The Traveler nodded sympathetically. Maya wondered if they were going to have to sit around the breakfast table and watch Josetta cry. But Vicki’s mother was stronger than that; she picked up her purse and headed for the door.
“I’ll come back around eight in the morning. Be ready to go.”
They stood in the living room and watched Josetta drive back down the hill to the gate house. “They’re turning Vicki into a saint,” Maya said.
“It sounds like that might happen.”
“But she was just a person, Gabriel. She wasn’t a face in a stained-glass window. Remember the night she sang at the karaoke bar? Remember when Hollis taught her how to dance?”
“A saint is just an extraordinary person plus a few hundred years.”
They sat at the kitchen table and watched the sun drift down to the foothills like an orange balloon leaking helium. Gabriel decided to take a shower.
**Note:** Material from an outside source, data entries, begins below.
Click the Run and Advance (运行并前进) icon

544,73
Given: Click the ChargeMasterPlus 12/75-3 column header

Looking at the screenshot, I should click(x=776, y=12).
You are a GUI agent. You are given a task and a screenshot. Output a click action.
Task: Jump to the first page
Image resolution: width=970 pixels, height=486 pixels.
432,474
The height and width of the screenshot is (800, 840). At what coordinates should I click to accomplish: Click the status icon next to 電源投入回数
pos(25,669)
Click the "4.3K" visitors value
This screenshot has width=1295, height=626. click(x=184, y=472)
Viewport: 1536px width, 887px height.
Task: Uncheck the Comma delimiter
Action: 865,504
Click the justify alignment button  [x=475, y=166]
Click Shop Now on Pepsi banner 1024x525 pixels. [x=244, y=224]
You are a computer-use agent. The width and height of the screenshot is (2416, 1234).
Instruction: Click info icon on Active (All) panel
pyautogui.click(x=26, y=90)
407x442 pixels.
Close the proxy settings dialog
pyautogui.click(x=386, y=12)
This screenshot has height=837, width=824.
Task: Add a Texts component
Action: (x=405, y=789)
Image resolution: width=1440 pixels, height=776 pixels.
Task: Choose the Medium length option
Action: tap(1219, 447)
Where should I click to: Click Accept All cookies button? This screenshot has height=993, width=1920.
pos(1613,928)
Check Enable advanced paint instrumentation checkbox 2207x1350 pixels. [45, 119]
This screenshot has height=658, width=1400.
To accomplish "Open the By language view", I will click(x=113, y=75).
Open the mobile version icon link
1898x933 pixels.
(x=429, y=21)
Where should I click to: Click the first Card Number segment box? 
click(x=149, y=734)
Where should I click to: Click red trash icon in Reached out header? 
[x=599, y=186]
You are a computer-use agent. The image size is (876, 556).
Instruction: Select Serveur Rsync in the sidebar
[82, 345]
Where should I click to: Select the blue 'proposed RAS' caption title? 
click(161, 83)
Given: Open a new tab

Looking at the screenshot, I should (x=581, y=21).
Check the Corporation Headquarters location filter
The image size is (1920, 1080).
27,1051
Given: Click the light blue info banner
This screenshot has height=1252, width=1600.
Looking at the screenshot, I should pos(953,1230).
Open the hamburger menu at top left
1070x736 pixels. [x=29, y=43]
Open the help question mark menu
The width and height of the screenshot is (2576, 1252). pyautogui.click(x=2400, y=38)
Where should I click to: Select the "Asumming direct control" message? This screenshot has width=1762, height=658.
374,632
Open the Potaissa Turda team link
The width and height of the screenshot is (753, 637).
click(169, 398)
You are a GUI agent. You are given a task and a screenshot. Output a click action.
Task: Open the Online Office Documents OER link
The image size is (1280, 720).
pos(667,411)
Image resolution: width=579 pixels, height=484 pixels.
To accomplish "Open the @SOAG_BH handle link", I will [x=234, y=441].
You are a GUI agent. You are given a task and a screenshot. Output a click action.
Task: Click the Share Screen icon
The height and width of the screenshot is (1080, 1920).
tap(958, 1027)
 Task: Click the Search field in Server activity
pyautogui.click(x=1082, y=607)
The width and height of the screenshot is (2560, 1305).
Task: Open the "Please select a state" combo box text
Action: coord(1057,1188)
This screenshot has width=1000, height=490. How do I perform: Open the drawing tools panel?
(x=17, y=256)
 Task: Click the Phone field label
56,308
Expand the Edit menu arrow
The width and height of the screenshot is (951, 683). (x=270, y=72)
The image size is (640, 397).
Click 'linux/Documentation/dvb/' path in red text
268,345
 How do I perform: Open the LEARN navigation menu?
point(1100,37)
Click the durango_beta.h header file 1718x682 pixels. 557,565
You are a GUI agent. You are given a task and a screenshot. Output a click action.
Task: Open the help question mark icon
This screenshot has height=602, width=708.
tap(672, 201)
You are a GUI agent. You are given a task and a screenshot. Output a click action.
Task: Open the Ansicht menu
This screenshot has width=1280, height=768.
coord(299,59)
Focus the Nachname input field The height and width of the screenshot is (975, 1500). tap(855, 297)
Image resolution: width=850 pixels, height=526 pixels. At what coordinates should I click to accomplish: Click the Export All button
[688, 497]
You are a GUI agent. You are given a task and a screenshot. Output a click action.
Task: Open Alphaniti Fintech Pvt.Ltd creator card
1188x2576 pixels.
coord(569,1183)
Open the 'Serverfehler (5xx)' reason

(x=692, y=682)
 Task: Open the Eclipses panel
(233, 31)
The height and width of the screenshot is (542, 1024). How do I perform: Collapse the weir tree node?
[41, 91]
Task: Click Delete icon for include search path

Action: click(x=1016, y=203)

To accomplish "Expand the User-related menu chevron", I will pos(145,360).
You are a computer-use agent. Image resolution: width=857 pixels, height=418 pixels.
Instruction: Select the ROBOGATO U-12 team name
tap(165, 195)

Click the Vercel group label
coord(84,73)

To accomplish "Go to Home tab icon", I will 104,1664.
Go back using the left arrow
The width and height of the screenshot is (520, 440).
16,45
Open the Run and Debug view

Maya heard him sputtering beneath the cold water as she switched on her computer and sent a coded message to Linden.
Josetta was right-the bankrupt housing development was a safe place to spend the night-but certain aspects of the model home made her uncomfortable. Someone had placed framed photographs in each room of a married couple and their two children. In one photograph, the family was standing on a dock, and the little boy held up a trout. In another, the little girl wore ballet shoes and a snowflake costume.
Gabriel returned to the kitchen with wet hair. He took the sandwiches out of the grocery bag and placed them on the kitchen table. “When I was growing up, I fantasized about a house like this. New furniture. A backyard. Parents who gave parties and invited lots of friends”
“I wanted something like this, too. A brick house in Hampstead and a father who didn’t travel around the world killing people.”
***
The king-sized bed in the master bedroom turned out to be a plywood platform concealed with a comforter. When it got dark, they placed their sleeping bags on the platform. Gabriel lay next to Maya with his arm beneath her head. At that moment she felt as if they were old married couple that had known each other for a lifetime. She had always thought of love as passion and sacrifice, but it was also like this-a moment of quiet closeness that felt like it will last forever.
Gabriel smiled. “Is it against the Harlequin ‘rules’ to say that you’re beautiful?”
“I think we’ve already broken most of the rules.”
“Good. Because you are beautiful and I’m
happy to be here tonight.”
He kissed her one last time, lay on his side and went sleep. Maya sat up and tried to anticipate what might happen. The next few days were going to be dangerous, but at least her leg wound had almost healed. Although she was sick to her stomach in the morning, she still didn’t look pregnant. Gabriel hadn’t noticed the vitamin pills and the snacks Maya carried in her shoulder bag. She decided to wake up early and nibble a few crackers before starting the day.
A night wind blew out of the canyons and cut around the edges of the house. Gabriel shifted over to his left side and she gazed down at the Traveler. There was a three-quarter moon outside and a band of moonlight touched his body. Cold light. That’s what her father had always called the moon.
Maya heard a muffled noise in the distance-the sound of a car coming up the street. Barefoot, she walked across the cold tile floor to the living room and peered through a gap in the curtains. A two-door hatchback had parked in front of the house, its headlights pointing up the hill. The shadow driver turned off the engine and got out of the car. He had something in his right hand. When he stepped onto the sidewalk, she saw the stubby silhouette and curved ammunition clip of an assault rifle.
She ran back to the bedroom and shook Gabriel awake. “Hurry up and get dressed. We need to get out of here.”
“Why? What’s going on?”
“Someone’s outside the house.”
Still half-asleep, Gabriel pulled on his pants and shirt. “It’s probably just Josetta’s friend.”
“I don’t think a church deacon would carry an assault rifle.”